The final, optimized threshold values after above corrections are given in Table 6.

Table 6 Final threshold values of the classifiers for accurate diagnosis of cellulite stages obtained from IR thermography

Similar to the previous study carried out by Nkengne et al. [5], our report shows that IR thermography can be used for non-contact diagnostic imaging of cellulite. The significance of our investigation is in defining a quantitative methodology of image analysis to obtain high accuracy recognition of different stages of cellulite. We have shown the feasibility of using IR thermography for automatic recognition of these stages. The accuracy can be further improved by using pattern recognition for more automated cellulite identification, algorithm-based corrections and a larger-scale clinical investigation for machine learning.

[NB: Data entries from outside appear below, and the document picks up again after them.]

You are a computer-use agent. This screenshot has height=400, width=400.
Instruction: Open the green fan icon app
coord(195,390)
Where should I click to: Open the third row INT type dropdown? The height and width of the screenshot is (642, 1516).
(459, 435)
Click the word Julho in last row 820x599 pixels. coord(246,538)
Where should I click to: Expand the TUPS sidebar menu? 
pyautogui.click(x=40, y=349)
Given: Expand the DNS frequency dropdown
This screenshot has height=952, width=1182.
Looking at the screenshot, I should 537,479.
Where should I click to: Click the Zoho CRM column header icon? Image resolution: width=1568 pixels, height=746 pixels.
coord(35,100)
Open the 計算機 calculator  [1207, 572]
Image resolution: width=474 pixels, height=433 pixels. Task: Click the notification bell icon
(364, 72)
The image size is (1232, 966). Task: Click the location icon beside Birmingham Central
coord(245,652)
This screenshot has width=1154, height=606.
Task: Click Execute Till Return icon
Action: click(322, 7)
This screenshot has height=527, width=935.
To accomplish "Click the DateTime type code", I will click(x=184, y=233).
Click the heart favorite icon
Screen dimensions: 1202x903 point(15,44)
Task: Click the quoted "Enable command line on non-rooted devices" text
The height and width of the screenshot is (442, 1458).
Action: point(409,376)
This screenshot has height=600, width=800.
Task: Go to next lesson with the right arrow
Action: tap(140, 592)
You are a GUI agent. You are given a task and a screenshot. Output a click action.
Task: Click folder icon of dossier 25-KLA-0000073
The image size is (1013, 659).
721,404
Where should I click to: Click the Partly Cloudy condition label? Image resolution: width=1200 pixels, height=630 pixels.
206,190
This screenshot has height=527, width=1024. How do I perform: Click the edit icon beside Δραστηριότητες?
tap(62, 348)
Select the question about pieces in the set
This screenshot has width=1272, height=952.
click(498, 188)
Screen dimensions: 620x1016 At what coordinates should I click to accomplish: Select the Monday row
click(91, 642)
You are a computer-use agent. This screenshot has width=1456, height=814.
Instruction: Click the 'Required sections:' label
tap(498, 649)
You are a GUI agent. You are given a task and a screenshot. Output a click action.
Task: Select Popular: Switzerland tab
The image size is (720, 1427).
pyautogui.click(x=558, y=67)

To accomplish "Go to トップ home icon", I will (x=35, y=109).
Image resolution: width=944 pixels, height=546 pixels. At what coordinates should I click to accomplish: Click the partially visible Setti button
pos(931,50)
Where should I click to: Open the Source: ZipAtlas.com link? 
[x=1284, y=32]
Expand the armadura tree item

It is worth to emphasize that IR thermography provides relatively high reproducibility and low-cost diagnosis opportunity compared to other state-of-the-art imaging methods such as computed tomography, ultrasound and magnetic resonance imaging. An additional advantage of thermal imaging is a noninvasive nature and safety of measurement that can lead to practical implementation in personalized diagnosis, when supported by automatic computer processing. It should be borne in mind, however, that in order to obtain reliable results the patient must be appropriately prepared for such diagnostic imaging following recommendations made by regulatory authority (e.g., [28, 41]). Observation of thermal changes can lead to personalized, early stage intervention which will prevent or delay the occurrence of cellulite and significantly help dermatologists and cosmetologists to monitor the effects of anti-cellulite therapy.


We have shown the feasibility of IR thermography in accurately defining different stages of cellulites (> 97%). Women with diagnosed advanced cellulite have more asymmetrical and heterogeneous superficial temperature distribution seen as spots of different sizes and shapes on the thermal image. This can be successfully imaged and analyzed using parameters developed in the study based on some threshold values that have been assigned to distinguish different stages of cellulite. In addition to show the feasibility of IR thermography as a potential tool for personalized diagnosis of cellulite, our study also provides an image analysis protocol that can be extended to computer-aided thermal image analysis. The protocol will facilitate early and personalized monitoring of cellulite development and allow preventive intervention, thus improving women quality of life and self-esteem.